[Extracted records]
##########

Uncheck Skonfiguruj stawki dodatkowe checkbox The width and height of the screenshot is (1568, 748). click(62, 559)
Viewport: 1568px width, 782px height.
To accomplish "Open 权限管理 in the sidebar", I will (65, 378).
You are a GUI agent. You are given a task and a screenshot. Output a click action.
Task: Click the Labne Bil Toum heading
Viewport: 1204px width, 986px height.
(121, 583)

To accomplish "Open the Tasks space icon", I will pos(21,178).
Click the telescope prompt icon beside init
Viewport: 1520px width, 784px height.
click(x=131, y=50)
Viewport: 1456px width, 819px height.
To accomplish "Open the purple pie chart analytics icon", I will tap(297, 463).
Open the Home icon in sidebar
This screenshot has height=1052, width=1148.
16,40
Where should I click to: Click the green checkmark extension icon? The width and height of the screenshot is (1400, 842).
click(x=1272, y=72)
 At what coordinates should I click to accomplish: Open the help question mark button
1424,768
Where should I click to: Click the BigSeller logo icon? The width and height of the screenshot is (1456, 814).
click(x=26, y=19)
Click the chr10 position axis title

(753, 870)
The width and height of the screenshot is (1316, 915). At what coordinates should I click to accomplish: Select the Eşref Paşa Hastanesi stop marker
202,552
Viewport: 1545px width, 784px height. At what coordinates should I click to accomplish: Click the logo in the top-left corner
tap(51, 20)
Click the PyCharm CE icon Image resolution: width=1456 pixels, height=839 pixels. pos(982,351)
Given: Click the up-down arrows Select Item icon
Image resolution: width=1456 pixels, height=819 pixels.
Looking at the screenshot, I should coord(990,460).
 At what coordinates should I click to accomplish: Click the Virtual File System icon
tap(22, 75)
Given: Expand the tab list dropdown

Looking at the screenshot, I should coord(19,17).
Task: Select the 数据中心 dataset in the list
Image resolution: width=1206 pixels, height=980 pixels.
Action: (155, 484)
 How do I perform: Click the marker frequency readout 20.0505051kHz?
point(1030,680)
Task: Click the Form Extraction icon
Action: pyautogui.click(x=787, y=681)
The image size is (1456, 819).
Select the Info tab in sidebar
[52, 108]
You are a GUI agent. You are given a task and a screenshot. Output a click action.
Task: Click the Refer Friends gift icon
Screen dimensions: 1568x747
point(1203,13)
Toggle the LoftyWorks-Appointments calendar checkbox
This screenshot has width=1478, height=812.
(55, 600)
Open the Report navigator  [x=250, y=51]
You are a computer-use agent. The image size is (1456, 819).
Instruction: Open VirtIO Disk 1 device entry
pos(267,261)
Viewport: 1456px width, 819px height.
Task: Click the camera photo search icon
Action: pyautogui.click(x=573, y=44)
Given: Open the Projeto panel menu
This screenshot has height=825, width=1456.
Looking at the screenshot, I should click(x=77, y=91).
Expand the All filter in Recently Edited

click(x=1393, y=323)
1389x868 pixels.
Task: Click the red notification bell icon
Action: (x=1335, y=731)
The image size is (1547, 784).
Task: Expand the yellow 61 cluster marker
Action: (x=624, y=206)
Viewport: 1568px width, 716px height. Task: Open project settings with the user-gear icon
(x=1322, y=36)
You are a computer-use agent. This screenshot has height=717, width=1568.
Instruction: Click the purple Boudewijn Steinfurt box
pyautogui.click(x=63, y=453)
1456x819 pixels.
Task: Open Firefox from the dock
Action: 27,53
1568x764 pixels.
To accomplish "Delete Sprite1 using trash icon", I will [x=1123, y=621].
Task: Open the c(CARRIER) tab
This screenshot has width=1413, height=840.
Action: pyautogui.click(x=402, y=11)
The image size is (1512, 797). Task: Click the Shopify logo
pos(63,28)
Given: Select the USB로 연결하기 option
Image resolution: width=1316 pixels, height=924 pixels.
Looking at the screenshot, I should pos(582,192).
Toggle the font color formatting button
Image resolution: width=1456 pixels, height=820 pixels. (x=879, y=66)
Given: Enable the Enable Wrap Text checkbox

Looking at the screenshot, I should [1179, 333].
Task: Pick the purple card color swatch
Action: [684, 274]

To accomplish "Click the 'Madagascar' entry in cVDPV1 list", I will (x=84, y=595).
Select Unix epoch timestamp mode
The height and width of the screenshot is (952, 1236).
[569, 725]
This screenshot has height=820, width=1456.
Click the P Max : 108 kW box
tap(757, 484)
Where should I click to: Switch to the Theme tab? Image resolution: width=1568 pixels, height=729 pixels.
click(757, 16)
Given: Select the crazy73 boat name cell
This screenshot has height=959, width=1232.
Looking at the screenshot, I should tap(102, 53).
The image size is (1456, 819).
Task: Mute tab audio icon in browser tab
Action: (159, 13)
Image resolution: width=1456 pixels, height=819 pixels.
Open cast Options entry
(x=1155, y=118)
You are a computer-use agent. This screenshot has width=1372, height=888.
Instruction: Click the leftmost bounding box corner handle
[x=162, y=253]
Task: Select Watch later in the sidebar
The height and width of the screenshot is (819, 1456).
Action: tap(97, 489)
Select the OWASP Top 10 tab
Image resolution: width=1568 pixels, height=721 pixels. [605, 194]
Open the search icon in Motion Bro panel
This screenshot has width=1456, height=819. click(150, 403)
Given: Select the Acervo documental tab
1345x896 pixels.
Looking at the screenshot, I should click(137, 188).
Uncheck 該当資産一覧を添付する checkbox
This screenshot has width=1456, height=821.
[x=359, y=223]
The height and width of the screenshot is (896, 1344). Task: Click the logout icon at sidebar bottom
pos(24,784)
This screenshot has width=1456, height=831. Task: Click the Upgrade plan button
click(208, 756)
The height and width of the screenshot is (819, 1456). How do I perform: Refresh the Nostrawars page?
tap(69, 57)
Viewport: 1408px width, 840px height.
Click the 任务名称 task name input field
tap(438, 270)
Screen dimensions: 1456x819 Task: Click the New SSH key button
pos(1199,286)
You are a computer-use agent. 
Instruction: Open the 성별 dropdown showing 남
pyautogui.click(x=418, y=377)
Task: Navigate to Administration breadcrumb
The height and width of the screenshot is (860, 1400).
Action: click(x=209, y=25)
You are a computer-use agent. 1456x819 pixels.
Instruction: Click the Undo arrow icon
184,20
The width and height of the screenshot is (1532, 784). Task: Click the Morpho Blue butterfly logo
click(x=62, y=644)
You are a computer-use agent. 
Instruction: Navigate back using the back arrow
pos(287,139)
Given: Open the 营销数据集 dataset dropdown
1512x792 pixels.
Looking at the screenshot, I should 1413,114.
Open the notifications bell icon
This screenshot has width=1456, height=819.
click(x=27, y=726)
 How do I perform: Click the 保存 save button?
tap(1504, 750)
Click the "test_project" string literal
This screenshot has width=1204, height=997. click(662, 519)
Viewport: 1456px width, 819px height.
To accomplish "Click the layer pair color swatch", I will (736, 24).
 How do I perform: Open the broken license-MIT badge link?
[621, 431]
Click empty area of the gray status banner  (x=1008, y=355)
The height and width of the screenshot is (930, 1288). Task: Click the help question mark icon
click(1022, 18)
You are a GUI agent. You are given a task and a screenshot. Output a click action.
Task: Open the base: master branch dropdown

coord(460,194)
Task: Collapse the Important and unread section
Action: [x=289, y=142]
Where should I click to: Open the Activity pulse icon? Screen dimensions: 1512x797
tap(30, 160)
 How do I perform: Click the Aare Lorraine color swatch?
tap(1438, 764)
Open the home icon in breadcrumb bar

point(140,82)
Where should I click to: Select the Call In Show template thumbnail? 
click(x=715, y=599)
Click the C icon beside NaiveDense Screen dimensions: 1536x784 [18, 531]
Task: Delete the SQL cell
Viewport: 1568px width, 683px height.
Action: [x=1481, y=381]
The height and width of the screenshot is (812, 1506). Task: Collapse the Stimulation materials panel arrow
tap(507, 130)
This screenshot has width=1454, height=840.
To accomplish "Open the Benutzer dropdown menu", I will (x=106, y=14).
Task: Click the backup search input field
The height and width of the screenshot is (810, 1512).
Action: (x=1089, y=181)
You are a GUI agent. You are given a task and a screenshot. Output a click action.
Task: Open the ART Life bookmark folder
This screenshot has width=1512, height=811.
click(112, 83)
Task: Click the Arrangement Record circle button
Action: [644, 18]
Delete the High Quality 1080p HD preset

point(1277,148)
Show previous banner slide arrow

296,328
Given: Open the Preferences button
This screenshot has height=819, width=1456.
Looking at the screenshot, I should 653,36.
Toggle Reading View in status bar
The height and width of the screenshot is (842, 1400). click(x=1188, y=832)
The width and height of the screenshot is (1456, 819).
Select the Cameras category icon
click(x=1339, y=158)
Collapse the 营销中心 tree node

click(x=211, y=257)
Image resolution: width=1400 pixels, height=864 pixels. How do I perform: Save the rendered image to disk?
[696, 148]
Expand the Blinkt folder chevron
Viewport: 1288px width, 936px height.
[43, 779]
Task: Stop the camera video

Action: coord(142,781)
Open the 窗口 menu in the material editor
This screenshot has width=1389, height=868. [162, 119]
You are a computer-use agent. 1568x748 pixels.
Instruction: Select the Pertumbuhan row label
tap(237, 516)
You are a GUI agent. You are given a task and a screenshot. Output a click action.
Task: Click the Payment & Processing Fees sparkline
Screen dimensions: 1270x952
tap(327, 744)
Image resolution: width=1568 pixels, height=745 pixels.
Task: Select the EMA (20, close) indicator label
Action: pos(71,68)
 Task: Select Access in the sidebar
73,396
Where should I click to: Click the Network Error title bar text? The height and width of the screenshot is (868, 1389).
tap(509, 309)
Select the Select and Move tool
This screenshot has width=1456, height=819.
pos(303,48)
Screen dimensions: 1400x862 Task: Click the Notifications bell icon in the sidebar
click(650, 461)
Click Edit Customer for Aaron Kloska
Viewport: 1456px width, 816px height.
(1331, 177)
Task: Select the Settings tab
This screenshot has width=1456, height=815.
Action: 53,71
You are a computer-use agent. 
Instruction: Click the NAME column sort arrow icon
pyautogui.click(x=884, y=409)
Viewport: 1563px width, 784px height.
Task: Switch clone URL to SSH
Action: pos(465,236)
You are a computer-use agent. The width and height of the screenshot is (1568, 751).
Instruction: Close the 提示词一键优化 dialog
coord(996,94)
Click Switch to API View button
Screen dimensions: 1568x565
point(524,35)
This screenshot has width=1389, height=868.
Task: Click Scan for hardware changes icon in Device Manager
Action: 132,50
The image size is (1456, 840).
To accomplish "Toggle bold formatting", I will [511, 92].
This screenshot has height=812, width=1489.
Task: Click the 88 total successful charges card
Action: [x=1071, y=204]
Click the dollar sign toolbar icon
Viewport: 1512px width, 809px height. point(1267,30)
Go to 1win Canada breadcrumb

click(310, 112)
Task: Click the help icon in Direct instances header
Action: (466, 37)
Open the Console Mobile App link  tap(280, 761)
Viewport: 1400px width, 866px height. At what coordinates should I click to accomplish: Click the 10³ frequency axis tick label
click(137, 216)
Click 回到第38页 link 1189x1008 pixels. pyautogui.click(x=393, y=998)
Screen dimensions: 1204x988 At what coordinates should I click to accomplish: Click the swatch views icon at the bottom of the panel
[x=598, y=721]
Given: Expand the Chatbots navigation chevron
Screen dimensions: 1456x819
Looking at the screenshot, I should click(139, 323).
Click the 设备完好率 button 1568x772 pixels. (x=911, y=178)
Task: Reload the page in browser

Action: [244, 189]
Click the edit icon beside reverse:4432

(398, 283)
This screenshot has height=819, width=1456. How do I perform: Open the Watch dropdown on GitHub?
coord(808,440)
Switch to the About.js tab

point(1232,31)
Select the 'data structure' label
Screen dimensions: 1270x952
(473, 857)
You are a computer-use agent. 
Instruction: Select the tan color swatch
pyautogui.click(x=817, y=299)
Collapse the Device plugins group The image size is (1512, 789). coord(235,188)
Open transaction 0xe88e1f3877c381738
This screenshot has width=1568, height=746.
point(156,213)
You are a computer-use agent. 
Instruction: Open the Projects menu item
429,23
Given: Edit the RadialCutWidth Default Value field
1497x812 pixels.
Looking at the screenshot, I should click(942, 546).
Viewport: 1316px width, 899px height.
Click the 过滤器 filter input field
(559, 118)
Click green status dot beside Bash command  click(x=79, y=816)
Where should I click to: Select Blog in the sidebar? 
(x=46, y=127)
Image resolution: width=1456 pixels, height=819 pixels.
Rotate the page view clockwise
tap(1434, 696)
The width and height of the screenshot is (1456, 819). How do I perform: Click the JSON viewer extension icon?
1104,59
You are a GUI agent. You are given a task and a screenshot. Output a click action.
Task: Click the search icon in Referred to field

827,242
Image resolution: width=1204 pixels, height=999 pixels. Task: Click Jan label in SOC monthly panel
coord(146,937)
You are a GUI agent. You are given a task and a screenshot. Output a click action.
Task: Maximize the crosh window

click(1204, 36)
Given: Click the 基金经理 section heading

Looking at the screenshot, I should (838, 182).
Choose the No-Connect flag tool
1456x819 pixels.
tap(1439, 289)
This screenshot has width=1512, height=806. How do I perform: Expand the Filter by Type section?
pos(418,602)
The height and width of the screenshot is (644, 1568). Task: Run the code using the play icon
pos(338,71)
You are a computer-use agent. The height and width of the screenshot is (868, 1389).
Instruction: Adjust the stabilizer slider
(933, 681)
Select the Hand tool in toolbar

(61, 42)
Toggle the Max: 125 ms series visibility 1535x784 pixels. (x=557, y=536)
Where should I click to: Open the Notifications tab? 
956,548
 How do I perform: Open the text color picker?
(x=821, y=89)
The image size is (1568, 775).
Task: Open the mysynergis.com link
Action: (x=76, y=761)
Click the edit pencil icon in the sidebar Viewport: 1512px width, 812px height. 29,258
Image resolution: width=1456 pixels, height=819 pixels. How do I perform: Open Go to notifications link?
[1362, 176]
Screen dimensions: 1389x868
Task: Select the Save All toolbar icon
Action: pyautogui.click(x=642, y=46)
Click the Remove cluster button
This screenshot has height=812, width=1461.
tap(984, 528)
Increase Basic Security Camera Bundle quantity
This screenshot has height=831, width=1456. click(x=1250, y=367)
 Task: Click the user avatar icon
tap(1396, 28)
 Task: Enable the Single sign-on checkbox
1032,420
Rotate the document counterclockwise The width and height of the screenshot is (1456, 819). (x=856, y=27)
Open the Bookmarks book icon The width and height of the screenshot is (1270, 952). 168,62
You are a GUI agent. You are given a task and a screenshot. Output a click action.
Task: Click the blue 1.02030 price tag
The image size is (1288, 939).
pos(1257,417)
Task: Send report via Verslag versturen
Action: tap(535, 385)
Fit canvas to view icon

##########

■ Task description
Please write out, exactly as they appear above, only the lines in the stretch from the line with "Screen dimensions: 1400x862" through the line with "You are a computer-use agent. The width".

■ Result for this exercise
Screen dimensions: 1400x862 Task: Click the Notifications bell icon in the sidebar
click(650, 461)
Click Edit Customer for Aaron Kloska
Viewport: 1456px width, 816px height.
(1331, 177)
Task: Select the Settings tab
This screenshot has width=1456, height=815.
Action: 53,71
You are a computer-use agent. 
Instruction: Click the NAME column sort arrow icon
pyautogui.click(x=884, y=409)
Viewport: 1563px width, 784px height.
Task: Switch clone URL to SSH
Action: pos(465,236)
You are a computer-use agent. The width and height of the screenshot is (1568, 751).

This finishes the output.